We propose more participatory and practical classes with the aim of increasing the student's work capacity in facets close to what will be their professional life.
It will be important to solve all the practical exercises proposed to the students, which will be corrected, by the teaching staff, in person or through the Moodle platform.
It is recommended to attend class with the previous notes read and studied, as well as with the necessary material to work.
Pre-course requirements
The skills required are:
- Operations with and without fractions.
- Inequalities
- Systems of equations
- Areas, perimeters and volumes
- Logarithmic relationships
- Trigonometry (sin, cos, tan)
- Vector representation in a plane
- Representation of figures in space
- Operations with vectors
- Operations with matrices and determinants
- Derivatives and application
- Graphing
- Integrals and their area of application.
Objectives
The main objective of these courses is to acquire knowledge of how to use the tools needed to address solving architectural problems.
Competences/Learning outcomes of the degree programme
- 07 - To acquire adequate knowledge and apply it to the principles of general mechanics, statics, mass geometry, vector fields and force lines of architecture and urban planning
- 08 - To aquire adequate knowledge and apply it to the principles of thermodynamics, acoustics and optics of architecture and urban planning.
- 09 - To acquire adequate knowledge and apply it to the principles of fluid mechanics, hydraulics, electricity and electromagnetism in architecture and urban planning.
- 11 - To acquire knowledge and apply it to numerical calculation, analytic and differential geometry and algebraic methods.
Learning outcomes of the subject
At the end of this subject, the student should be able to:
- Perform vector operations for application to the design of structures.
- Understanding the concepts of a linear combination of vectors and linear dependence.
- Understanding the classical concepts of vector spaces and their applications.

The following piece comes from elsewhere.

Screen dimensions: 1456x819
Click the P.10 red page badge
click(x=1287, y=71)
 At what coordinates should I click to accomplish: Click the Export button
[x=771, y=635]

- Understanding the concepts of scalar product, norm and orthogonality in vector spaces.
- Understanding the concepts of vectors and eigenvalues of a matrix and its application to the diagonalization of matrices.
- Knowing how to relate linear transformation matrix transformations with issues specific to systems of linear equations.
- Understanding the definition of the various matrix operations and their application to linear transformations and systems of linear equations.
- Understanding the concept of the staggered and reduced echelon form of a matrix.
- Understanding the notion of inductive determinant.
- Knowing the properties of determinants and their applications.
- Understanding the subspaces associated with a matrix and their relation to linear transformations and systems of linear equations.
- Understanding the notion of a system of linear equations.
- Knowing how to identify each element of a linear system with a matrix-standardized method.
- Understanding and interpreting the concept of the solution set of a linear system.
- Knowing how to handle with ease the calculation of partial derivatives using different rules in an existing chain.
- Preserve the calculation of partial derivatives.
- Knowing how to calculate with ease domains and images of real functions
- Learn to study all the concepts necessary for the representation of a function.
- Understanding the concept of primitive function.
- Knowing how to calculate primitive functions easily, choosing the most appropriate method.
- Knowing how to calculate definite integrals.
Syllabus
1. Trigonometry
- Trigonometric functions of an acute triangle.
- Trigonometric functions of any triangle.
- Triangular resolution applied to architecture.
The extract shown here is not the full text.